**Problem to solve**
Locate each line in the items below that contains the string "icon" and copy those lines. Uppercase and lowercase must match.
━━━ Supplied records ━━━
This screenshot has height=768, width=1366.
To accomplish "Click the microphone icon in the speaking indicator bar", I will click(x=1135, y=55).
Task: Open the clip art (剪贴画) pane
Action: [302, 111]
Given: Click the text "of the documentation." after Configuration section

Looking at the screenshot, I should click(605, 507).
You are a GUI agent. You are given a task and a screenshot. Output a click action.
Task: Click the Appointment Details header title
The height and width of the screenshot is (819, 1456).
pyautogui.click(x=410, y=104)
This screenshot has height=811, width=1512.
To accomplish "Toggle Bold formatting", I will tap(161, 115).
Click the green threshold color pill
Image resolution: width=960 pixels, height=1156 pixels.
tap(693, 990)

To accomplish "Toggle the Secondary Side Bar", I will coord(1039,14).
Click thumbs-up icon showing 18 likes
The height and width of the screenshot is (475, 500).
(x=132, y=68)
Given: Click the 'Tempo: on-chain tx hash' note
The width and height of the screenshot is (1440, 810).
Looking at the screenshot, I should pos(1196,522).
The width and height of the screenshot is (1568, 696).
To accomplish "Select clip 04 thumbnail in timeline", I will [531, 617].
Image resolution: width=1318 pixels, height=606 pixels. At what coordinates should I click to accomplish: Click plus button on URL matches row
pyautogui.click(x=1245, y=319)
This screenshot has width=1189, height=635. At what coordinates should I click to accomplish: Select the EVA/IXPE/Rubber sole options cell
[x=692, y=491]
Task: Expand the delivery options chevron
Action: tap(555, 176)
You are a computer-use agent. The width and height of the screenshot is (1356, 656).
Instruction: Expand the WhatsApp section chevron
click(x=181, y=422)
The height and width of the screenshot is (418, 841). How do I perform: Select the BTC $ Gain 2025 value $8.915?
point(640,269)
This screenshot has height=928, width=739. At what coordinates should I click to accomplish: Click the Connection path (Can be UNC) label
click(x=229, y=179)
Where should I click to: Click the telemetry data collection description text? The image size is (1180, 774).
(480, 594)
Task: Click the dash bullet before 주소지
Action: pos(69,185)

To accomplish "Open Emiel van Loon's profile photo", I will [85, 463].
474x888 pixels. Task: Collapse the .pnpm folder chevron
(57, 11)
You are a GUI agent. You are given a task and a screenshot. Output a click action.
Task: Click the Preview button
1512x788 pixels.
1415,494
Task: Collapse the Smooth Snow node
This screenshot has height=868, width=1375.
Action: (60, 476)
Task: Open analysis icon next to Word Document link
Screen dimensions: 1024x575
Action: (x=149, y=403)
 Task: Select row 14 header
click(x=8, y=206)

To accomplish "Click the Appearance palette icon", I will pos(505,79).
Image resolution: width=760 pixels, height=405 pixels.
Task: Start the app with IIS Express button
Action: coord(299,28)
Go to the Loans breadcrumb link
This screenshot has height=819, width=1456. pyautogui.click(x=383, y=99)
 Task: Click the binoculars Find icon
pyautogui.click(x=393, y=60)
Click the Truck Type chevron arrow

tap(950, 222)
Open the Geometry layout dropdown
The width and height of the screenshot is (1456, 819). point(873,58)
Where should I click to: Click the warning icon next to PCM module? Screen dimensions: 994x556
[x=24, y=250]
━━━
**Exercise answer**
To accomplish "Click the microphone icon in the speaking indicator bar", I will click(x=1135, y=55).
Click thumbs-up icon showing 18 likes
Task: Open analysis icon next to Word Document link
To accomplish "Click the Appearance palette icon", I will pos(505,79).
 Task: Click the binoculars Find icon
Where should I click to: Click the warning icon next to PCM module? Screen dimensions: 994x556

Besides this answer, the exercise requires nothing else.